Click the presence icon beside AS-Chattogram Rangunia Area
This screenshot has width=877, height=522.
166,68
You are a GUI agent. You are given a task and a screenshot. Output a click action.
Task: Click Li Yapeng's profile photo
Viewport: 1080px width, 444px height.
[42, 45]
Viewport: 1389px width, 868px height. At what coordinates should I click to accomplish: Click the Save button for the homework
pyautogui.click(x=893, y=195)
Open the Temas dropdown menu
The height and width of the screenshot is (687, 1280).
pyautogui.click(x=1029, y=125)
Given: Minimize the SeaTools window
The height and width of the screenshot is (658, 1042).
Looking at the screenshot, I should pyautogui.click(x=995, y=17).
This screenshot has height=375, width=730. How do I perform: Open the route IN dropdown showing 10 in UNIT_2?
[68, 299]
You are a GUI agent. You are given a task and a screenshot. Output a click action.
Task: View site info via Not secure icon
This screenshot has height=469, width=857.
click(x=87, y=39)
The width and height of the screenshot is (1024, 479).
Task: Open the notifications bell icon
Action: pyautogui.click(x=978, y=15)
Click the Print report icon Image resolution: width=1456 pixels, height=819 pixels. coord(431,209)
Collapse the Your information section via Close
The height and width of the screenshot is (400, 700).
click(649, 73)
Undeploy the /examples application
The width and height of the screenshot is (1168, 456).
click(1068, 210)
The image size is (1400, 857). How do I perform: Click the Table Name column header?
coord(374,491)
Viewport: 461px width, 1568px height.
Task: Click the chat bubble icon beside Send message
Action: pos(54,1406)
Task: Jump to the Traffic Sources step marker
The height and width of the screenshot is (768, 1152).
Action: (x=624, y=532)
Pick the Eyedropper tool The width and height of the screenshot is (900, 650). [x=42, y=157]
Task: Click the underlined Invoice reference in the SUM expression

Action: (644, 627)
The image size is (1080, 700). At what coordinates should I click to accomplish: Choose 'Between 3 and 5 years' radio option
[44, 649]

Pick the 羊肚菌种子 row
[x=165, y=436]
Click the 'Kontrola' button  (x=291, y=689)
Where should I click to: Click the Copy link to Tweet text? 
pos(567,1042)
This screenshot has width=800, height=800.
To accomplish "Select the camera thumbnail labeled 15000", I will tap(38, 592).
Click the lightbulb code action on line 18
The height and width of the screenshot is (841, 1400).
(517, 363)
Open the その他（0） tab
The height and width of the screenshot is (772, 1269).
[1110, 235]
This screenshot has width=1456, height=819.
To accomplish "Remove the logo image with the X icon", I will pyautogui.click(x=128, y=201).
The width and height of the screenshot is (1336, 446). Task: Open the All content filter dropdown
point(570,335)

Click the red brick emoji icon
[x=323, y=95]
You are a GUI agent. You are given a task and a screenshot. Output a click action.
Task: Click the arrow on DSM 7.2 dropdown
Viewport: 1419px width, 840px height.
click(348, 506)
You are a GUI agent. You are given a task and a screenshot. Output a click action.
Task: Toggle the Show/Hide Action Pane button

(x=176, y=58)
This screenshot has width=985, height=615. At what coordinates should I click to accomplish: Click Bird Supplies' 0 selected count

The task:
Please identify each line of the rows above that contains the word "perform" and copy those lines out. Count a line only if the word matches in case.

The reply:
This screenshot has height=375, width=730. How do I perform: Open the route IN dropdown showing 10 in UNIT_2?
The image size is (1400, 857). How do I perform: Click the Table Name column header?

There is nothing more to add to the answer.